**YOUR ASSIGNMENT**
Nothing but the lines from the one that holds "Viewport: 1439px width, 1016px" through the end of the material should be repeated, each exactly as it stands, and pictures stay out.

── SUPPLIED MATERIAL ──

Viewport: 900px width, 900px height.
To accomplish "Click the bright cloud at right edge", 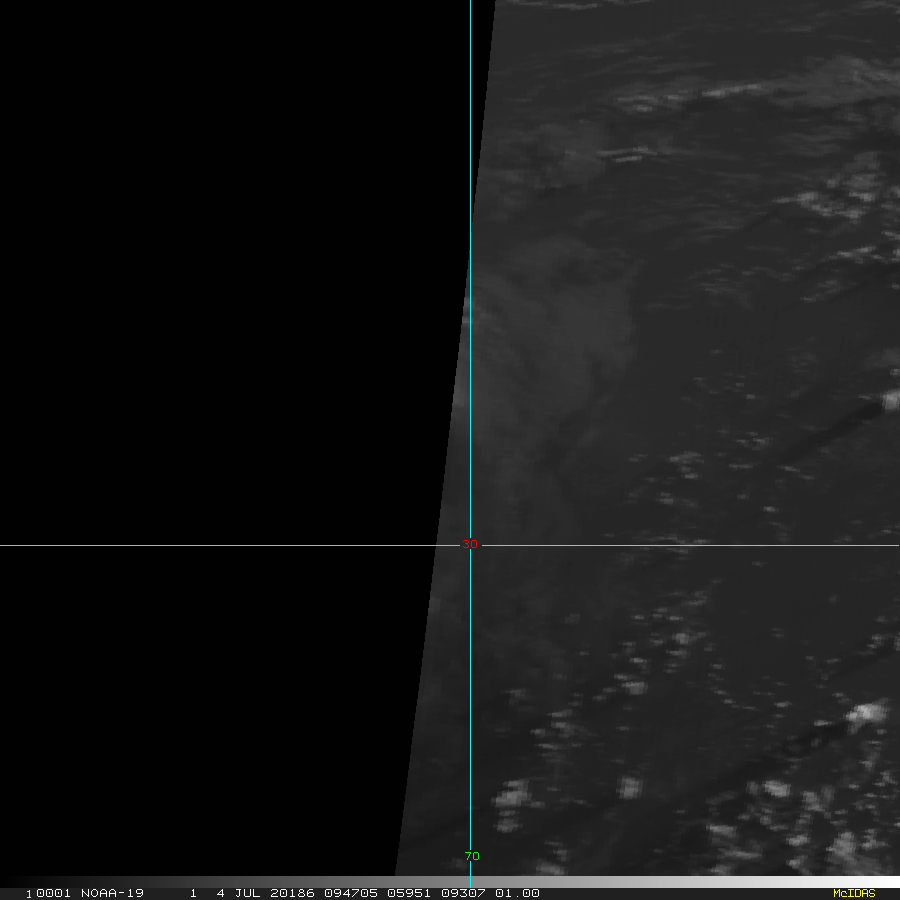I will (889, 401).
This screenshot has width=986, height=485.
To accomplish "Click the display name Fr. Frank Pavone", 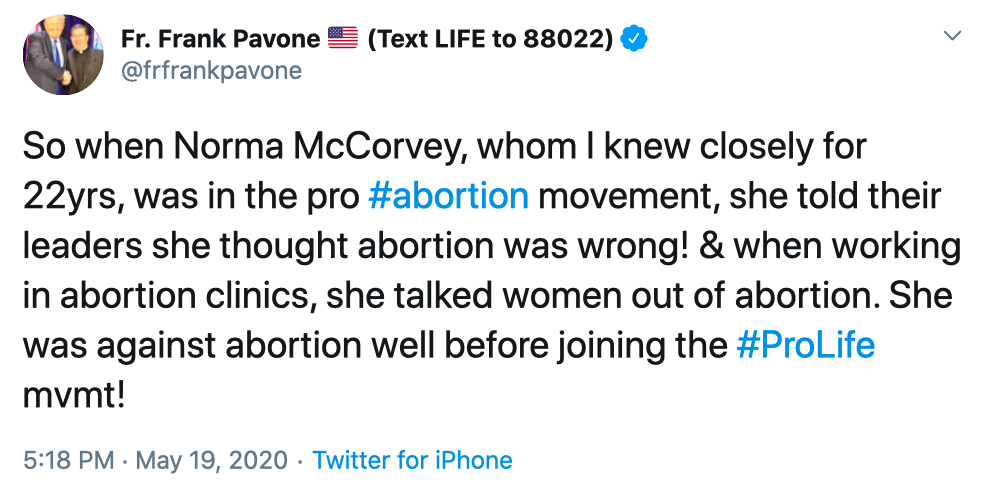I will click(220, 40).
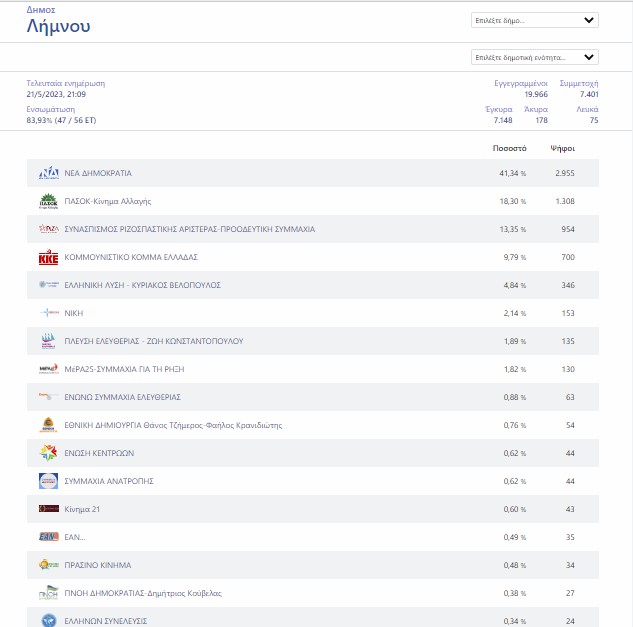Image resolution: width=633 pixels, height=627 pixels.
Task: Open the 'Επιλέξτε δήμο...' dropdown
Action: pos(534,20)
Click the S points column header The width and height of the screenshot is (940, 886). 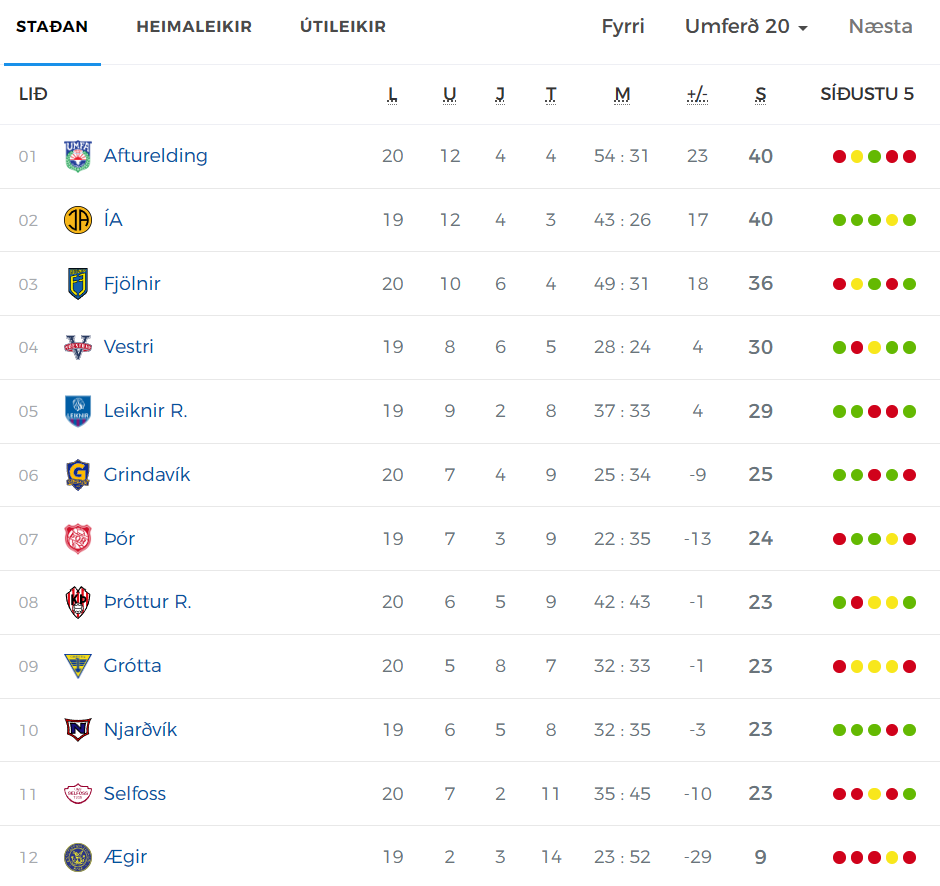pos(760,95)
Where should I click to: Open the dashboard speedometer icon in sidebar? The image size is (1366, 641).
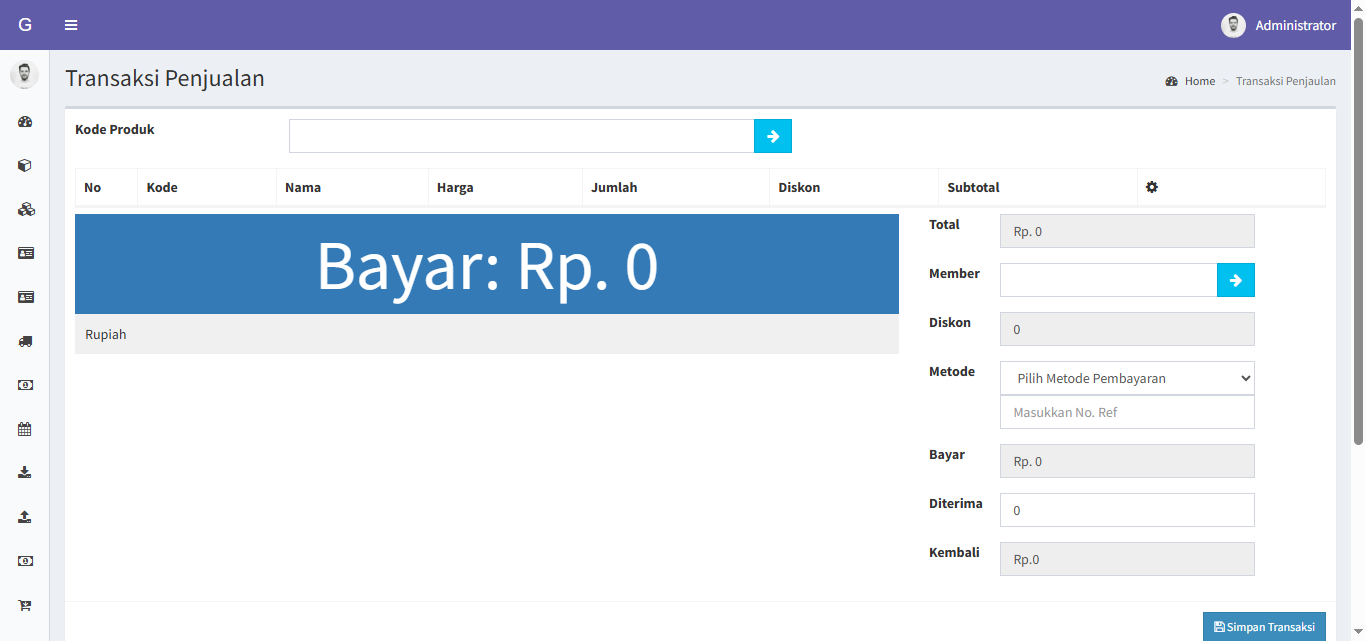pos(25,122)
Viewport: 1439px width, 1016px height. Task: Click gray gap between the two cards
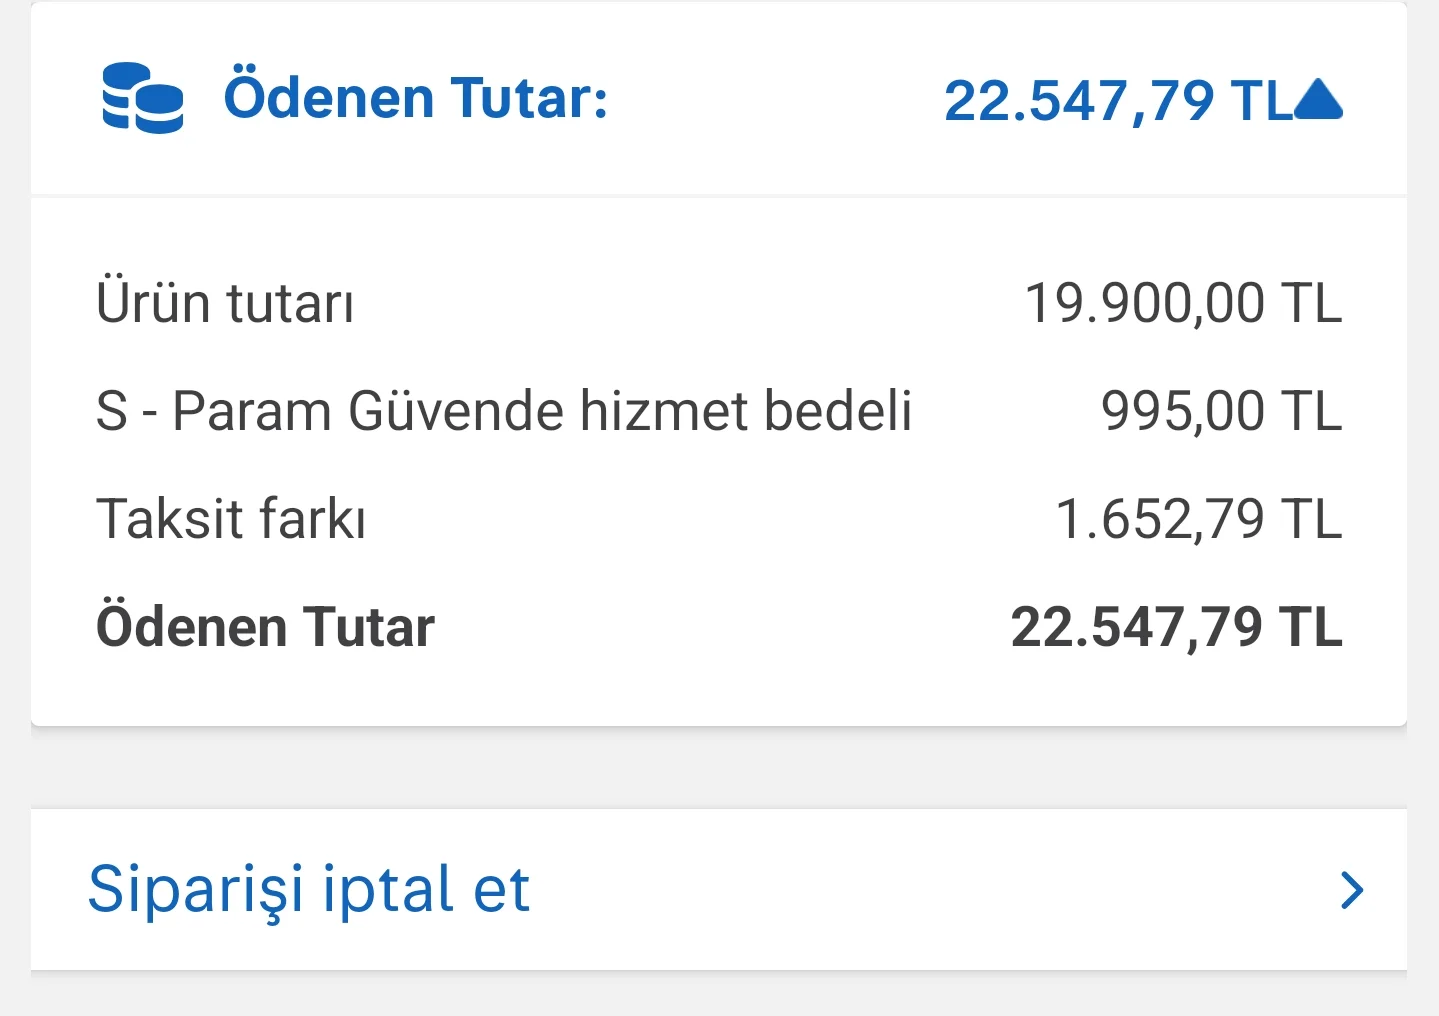pos(719,768)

───

**PROBLEM SOLUTION**
Viewport: 1439px width, 1016px height. Task: Click gray gap between the two cards
pos(719,768)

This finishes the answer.